Work order = What lines in the records below hold the string "formatting"? Please show them.

Pixel coordinate grounding data =
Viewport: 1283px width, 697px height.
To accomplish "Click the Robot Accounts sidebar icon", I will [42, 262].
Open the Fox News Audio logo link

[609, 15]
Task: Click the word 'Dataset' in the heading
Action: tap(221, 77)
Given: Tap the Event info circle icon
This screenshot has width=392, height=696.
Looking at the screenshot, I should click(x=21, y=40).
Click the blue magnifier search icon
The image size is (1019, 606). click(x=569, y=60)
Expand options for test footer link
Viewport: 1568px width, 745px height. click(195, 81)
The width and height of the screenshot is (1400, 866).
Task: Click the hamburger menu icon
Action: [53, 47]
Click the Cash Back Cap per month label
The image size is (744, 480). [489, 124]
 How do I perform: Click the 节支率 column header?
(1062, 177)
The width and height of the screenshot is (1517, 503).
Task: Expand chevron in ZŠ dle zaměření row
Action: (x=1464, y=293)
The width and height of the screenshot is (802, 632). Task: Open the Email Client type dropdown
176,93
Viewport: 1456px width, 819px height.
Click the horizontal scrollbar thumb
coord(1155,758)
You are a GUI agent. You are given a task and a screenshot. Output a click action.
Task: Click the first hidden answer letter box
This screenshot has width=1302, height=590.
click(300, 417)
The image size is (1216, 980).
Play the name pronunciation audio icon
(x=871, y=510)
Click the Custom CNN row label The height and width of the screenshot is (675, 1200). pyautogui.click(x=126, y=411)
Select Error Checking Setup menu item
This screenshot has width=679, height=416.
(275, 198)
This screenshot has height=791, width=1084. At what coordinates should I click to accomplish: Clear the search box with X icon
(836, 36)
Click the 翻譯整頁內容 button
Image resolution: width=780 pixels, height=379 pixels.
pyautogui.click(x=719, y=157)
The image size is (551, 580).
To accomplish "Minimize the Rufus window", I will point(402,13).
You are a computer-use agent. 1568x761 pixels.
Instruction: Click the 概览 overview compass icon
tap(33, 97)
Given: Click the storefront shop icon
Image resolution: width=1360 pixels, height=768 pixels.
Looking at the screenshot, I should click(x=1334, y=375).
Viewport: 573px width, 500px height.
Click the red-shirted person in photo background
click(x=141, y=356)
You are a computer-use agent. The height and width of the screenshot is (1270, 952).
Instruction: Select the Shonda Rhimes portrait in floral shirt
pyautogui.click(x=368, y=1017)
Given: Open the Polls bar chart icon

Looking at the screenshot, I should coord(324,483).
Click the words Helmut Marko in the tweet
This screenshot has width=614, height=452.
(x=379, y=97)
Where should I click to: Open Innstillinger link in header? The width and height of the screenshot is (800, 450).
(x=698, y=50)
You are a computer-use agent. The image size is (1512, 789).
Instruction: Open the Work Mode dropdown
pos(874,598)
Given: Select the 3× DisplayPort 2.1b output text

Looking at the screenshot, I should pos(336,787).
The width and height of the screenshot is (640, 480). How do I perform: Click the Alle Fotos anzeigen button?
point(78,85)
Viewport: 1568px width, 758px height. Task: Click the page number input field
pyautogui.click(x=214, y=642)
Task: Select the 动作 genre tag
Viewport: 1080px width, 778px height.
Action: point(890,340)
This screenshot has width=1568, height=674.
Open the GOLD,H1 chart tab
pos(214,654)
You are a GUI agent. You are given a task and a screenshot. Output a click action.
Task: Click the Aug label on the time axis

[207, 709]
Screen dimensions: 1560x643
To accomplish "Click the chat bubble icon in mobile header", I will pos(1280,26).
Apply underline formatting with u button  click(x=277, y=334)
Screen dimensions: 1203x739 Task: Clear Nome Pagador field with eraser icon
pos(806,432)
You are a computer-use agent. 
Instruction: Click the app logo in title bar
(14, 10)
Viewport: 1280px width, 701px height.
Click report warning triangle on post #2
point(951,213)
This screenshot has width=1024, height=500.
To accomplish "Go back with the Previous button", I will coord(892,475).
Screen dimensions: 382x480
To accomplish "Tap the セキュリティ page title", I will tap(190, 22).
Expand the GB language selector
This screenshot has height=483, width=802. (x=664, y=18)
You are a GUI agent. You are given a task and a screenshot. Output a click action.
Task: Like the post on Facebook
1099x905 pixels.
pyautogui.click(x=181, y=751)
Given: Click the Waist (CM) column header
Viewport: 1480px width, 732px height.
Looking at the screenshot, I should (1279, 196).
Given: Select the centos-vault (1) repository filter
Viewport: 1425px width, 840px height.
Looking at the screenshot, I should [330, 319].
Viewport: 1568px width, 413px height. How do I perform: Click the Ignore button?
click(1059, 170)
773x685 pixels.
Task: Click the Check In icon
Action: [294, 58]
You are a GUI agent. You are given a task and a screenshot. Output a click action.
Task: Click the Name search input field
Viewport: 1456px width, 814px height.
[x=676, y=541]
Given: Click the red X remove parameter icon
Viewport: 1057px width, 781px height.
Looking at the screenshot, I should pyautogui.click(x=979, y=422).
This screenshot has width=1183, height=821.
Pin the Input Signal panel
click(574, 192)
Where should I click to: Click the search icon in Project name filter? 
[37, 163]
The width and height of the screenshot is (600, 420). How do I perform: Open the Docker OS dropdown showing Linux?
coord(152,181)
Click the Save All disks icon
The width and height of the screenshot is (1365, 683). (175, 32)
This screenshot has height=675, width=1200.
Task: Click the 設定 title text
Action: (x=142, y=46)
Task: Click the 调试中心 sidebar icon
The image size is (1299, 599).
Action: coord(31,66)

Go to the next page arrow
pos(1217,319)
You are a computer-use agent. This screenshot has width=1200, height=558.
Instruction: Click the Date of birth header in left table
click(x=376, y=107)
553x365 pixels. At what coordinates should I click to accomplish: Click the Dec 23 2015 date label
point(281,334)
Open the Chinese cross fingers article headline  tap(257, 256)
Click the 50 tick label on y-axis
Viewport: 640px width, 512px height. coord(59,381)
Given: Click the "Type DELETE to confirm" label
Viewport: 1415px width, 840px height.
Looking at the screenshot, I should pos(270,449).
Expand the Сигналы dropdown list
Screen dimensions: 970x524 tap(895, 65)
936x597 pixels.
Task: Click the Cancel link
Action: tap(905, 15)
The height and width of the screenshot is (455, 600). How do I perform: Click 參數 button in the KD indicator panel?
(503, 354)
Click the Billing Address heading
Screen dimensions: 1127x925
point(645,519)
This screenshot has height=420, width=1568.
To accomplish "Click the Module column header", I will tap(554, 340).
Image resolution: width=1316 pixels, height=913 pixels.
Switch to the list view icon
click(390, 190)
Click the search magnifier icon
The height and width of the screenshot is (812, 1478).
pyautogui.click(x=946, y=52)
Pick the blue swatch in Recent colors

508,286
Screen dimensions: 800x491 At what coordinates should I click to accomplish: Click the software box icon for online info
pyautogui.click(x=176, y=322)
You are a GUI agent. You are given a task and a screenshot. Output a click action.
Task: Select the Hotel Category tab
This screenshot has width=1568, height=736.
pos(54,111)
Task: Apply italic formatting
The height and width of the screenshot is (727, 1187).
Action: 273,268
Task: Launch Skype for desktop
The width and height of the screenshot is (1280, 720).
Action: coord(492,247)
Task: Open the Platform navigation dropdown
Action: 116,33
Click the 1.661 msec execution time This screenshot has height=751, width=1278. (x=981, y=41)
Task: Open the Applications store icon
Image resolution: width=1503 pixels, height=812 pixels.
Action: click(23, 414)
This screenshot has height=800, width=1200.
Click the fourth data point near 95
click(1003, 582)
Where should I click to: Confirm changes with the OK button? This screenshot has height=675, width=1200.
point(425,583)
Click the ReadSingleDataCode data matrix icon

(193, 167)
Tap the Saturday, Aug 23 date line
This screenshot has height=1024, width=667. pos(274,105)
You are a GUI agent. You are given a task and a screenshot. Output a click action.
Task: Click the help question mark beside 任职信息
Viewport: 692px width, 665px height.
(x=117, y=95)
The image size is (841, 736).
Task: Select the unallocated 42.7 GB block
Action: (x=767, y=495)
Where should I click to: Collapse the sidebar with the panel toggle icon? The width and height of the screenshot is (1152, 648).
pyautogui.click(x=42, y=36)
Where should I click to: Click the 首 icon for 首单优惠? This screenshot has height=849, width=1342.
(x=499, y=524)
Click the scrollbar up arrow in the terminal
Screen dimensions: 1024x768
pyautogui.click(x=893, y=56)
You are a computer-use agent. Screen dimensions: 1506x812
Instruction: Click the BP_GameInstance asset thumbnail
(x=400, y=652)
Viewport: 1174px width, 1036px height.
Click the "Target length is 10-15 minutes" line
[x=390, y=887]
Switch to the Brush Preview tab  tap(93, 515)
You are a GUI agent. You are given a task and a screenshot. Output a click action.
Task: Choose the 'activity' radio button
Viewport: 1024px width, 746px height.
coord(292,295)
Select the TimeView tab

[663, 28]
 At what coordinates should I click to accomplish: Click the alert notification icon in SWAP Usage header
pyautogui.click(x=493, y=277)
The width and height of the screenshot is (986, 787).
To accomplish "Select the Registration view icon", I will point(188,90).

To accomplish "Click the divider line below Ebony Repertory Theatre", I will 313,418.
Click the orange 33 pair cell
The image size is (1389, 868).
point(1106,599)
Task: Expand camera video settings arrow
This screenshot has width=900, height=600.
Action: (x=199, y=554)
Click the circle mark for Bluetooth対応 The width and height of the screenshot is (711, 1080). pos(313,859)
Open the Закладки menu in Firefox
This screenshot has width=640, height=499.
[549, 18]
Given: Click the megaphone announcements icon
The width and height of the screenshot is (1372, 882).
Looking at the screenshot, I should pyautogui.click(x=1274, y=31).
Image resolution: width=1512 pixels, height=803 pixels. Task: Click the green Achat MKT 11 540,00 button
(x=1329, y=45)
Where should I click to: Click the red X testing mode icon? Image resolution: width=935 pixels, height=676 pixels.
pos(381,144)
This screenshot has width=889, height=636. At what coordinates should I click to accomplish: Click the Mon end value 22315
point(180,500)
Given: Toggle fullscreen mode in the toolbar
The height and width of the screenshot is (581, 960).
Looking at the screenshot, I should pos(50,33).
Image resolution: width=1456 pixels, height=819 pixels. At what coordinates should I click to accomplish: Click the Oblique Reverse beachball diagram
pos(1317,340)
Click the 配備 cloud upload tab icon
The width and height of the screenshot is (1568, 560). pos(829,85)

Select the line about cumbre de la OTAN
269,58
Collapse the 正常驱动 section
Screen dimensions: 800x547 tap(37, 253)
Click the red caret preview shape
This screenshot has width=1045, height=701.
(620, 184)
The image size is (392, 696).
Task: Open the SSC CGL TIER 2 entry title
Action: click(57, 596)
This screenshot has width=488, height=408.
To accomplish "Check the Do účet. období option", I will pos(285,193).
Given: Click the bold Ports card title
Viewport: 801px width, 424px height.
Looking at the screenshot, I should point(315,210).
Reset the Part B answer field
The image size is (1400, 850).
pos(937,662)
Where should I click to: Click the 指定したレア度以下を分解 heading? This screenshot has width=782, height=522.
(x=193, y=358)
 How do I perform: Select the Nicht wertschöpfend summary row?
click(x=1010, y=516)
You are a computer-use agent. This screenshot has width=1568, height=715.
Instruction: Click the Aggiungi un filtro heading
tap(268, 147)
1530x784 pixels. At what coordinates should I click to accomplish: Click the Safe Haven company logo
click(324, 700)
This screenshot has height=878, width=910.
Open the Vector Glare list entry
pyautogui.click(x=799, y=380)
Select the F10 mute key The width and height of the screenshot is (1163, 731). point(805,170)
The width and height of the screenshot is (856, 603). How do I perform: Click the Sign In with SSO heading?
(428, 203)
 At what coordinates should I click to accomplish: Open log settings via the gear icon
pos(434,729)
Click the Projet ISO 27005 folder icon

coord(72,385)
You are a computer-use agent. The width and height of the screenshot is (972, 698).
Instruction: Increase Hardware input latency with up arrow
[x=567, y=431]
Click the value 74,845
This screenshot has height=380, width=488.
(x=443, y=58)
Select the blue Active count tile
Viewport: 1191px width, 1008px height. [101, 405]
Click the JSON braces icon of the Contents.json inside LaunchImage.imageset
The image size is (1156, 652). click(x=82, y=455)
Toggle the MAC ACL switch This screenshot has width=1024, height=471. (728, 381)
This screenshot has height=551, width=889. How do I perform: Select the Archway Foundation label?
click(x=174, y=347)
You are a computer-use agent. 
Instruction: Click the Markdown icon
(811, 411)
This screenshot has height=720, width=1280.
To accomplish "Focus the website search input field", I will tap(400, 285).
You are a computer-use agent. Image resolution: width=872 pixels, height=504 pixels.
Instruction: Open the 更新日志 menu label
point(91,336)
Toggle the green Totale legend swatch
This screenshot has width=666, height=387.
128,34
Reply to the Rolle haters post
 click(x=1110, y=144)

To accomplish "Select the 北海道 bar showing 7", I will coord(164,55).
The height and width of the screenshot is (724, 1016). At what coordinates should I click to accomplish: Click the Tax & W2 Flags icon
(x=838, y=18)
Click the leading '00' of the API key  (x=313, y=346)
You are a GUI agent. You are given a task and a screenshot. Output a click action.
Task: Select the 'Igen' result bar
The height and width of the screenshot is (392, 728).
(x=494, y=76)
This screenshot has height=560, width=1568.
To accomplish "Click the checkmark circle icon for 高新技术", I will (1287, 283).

Problem solution =
Apply underline formatting with u button  click(x=277, y=334)
Task: Apply italic formatting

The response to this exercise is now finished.